TASK DESCRIPTION
Retype, exactly as they appear below, the lines between the line holding "Given: Activate the Select tool in sidebar" and the line holding "Click the Spring", both ends included.

Collected data
== Segment start ==
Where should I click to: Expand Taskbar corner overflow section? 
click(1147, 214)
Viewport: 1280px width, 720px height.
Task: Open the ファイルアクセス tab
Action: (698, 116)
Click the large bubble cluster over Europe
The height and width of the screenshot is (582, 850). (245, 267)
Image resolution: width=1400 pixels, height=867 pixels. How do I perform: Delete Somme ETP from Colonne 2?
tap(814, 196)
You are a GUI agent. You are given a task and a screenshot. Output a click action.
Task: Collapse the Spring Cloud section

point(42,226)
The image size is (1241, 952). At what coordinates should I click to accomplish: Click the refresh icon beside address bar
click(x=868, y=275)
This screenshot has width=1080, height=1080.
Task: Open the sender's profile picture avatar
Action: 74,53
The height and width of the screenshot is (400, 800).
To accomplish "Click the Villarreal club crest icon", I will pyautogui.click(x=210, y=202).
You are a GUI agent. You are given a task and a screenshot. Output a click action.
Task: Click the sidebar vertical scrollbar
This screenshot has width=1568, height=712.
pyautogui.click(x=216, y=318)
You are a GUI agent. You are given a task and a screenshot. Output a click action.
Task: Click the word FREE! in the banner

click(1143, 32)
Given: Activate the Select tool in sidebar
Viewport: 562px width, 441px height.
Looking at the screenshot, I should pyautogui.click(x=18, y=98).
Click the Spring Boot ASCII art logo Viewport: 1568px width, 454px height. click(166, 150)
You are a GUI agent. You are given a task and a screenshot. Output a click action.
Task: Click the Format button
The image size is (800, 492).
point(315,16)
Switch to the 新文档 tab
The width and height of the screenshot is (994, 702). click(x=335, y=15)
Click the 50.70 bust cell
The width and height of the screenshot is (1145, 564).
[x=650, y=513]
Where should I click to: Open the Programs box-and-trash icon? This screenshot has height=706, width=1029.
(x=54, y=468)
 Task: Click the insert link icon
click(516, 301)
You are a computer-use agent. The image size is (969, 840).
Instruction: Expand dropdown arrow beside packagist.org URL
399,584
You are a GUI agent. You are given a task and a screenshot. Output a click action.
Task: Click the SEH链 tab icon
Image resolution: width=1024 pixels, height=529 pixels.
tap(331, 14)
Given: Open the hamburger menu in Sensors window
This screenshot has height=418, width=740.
== Segment end ==
TASK RESULT
Given: Activate the Select tool in sidebar
Viewport: 562px width, 441px height.
Looking at the screenshot, I should pyautogui.click(x=18, y=98).
Click the Spring Boot ASCII art logo Viewport: 1568px width, 454px height. click(166, 150)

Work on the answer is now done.